Start of DATASET RECORDS

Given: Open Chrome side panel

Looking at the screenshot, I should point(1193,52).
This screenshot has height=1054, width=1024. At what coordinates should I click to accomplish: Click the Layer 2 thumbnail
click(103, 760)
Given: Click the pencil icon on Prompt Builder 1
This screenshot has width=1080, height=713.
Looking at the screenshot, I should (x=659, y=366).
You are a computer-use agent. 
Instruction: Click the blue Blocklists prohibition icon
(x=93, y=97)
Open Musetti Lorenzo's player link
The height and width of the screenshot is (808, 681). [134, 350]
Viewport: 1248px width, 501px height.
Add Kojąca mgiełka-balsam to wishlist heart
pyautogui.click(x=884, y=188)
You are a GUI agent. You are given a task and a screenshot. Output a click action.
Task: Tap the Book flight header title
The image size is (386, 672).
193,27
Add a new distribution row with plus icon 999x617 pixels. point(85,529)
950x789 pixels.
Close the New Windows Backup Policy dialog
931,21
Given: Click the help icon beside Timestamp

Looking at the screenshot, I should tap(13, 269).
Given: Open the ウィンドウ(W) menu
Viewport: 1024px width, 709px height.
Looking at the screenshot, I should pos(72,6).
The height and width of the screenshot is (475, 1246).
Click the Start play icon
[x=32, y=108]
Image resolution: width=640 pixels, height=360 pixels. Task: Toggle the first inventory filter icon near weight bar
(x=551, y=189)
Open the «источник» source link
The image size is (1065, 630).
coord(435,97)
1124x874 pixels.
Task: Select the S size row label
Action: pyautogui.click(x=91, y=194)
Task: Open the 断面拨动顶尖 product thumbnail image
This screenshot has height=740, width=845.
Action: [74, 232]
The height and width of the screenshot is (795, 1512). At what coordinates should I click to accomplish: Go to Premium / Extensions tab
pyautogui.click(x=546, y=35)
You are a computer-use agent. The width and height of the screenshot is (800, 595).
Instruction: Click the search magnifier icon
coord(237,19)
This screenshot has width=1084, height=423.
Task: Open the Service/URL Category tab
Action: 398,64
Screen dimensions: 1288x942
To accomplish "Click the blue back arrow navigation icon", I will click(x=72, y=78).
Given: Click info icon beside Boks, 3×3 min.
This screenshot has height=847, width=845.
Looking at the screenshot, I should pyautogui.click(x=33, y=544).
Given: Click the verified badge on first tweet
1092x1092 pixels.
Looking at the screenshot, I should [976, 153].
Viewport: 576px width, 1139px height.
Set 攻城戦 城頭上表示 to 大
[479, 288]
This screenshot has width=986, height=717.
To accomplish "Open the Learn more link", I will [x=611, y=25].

End of DATASET RECORDS

=== TO DO ===
Look through the entries above and quote exactly the lines from the line with "The image size is (386, 672)." to the line with "You are a computer-use agent. The", counting both of those lines.

=== WRITTEN REPLY ===
The image size is (386, 672).
193,27
Add a new distribution row with plus icon 999x617 pixels. point(85,529)
950x789 pixels.
Close the New Windows Backup Policy dialog
931,21
Given: Click the help icon beside Timestamp

Looking at the screenshot, I should tap(13, 269).
Given: Open the ウィンドウ(W) menu
Viewport: 1024px width, 709px height.
Looking at the screenshot, I should pos(72,6).
The height and width of the screenshot is (475, 1246).
Click the Start play icon
[x=32, y=108]
Image resolution: width=640 pixels, height=360 pixels. Task: Toggle the first inventory filter icon near weight bar
(x=551, y=189)
Open the «источник» source link
The image size is (1065, 630).
coord(435,97)
1124x874 pixels.
Task: Select the S size row label
Action: pyautogui.click(x=91, y=194)
Task: Open the 断面拨动顶尖 product thumbnail image
This screenshot has height=740, width=845.
Action: [74, 232]
The height and width of the screenshot is (795, 1512). At what coordinates should I click to accomplish: Go to Premium / Extensions tab
pyautogui.click(x=546, y=35)
You are a computer-use agent. The width and height of the screenshot is (800, 595).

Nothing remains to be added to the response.